For Saltarelli, true humanity is something we either have lost or are gradually losing. His lyrical argument is that we were at our most human during the time of hunter-gatherers, living in small nomadic groups, mythologizing the world around us because that was the most logical way to make sense of it at the time. By embracing agriculture and the various societal changes that came along with it, he says, we have lost the part of ourselves most connected to nature. We are now split from ourselves, and neither half can thrive.
His book is not exactly a paean to a lost golden age where all was well, and humanity lived at peace with the natural world and with each other. Saltarelli does address the dangers and hardships of the hunger-gatherer life, though he insists they are not as horrendous as they are made out to be. (The real horrors, it seems, stem from the Agricultural Revolution.) Still, he does wax poetic about a mythologized time millennia past often enough and for long enough it can be difficult to tell when he is sharing his personal beliefs or borrowing the illusions of others in order to debunk them. It’s also important to note that he is a man and presumably an able-bodied one. His own experience of the world – possibly his own experience of humanity – will be different from people in marginalized groups, people whose existence we have less information on the further back in time we go.
As someone who belongs to some of those groups (a woman attracted primarily to other women, with eyesight needing intense correction) I must take Saltarelli’s rosy-eyed view of the past with a grain of salt.
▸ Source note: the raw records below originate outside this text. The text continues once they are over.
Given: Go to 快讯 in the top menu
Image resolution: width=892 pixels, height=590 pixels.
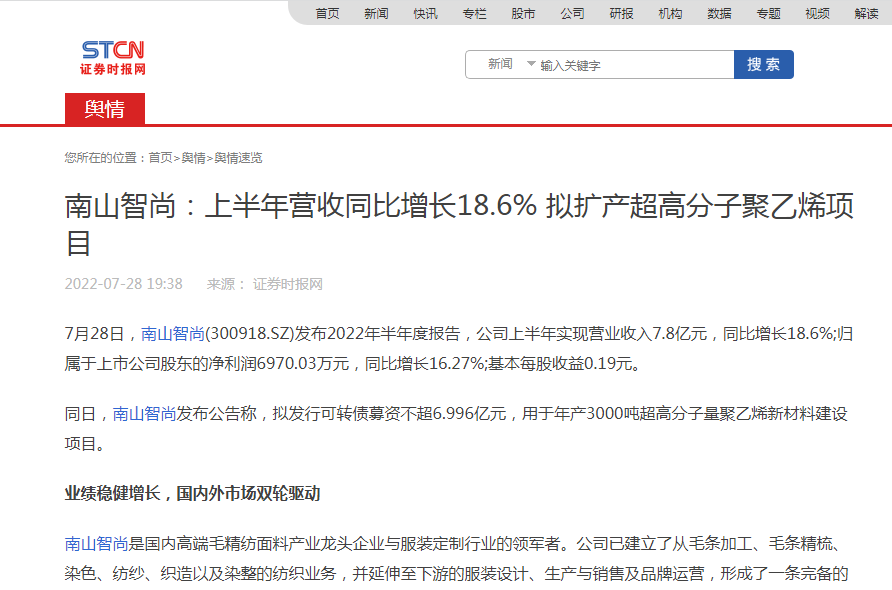Looking at the screenshot, I should tap(425, 13).
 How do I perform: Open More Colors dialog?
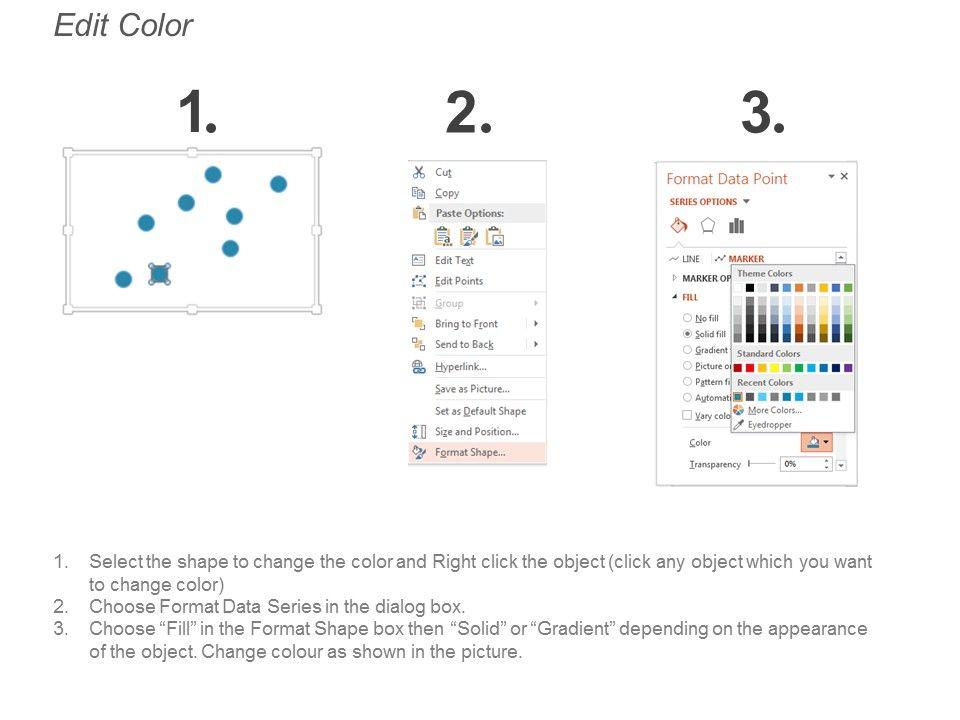[773, 410]
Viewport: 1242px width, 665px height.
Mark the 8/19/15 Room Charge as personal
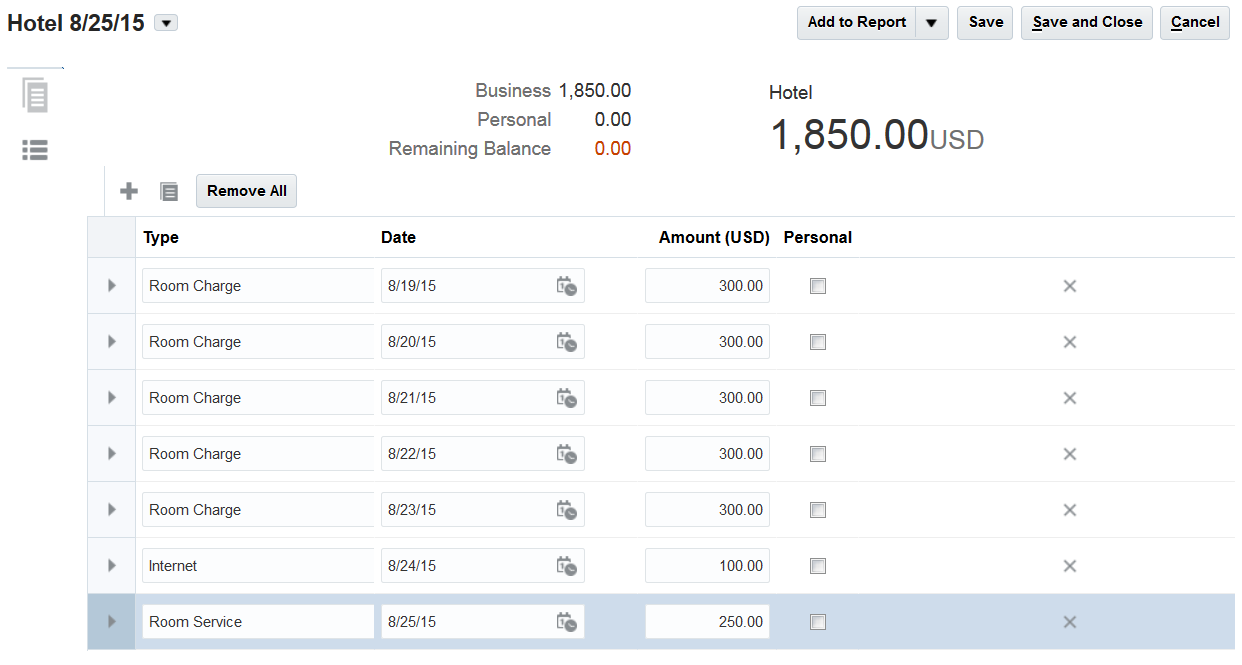[818, 286]
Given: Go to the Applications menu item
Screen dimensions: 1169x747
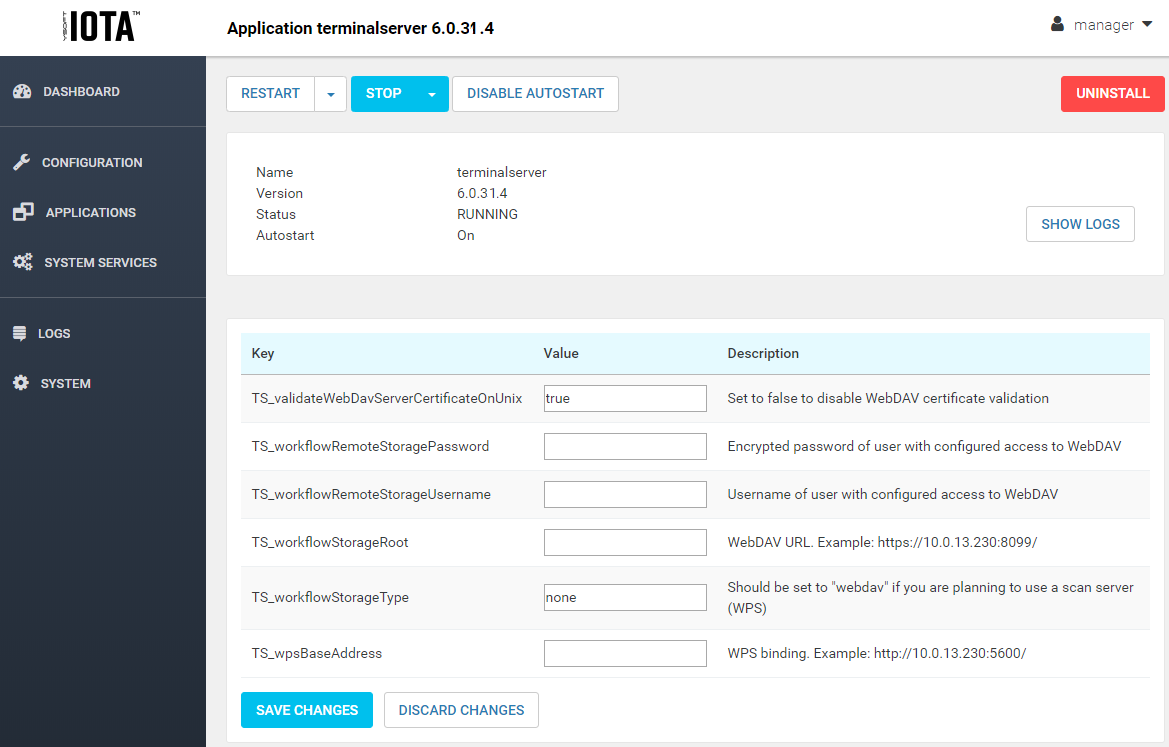Looking at the screenshot, I should pos(90,212).
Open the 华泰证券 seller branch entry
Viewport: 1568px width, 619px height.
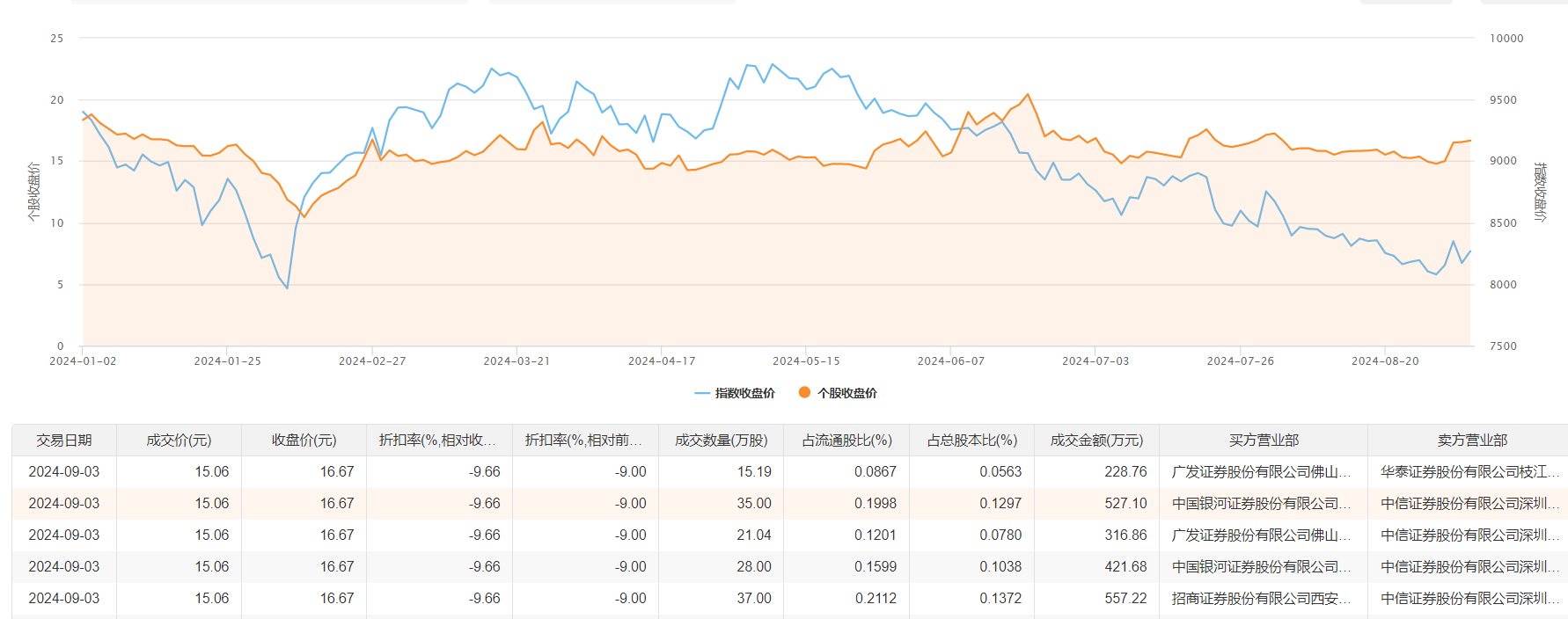click(x=1469, y=471)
All the same, I must confess his writing struck something in me, reminding me of my own hunger for natural settings, my own desire for something more than the progression of school to work to the grave. I won’t take his book as the end-all-be-all of the discussion of humanity, nor would I recommend it as such, but I would still recommend it as an important part of that discussion.
I still don’t know what it means to be human. Maybe I never will. I do think I understand humanity a little bit more now.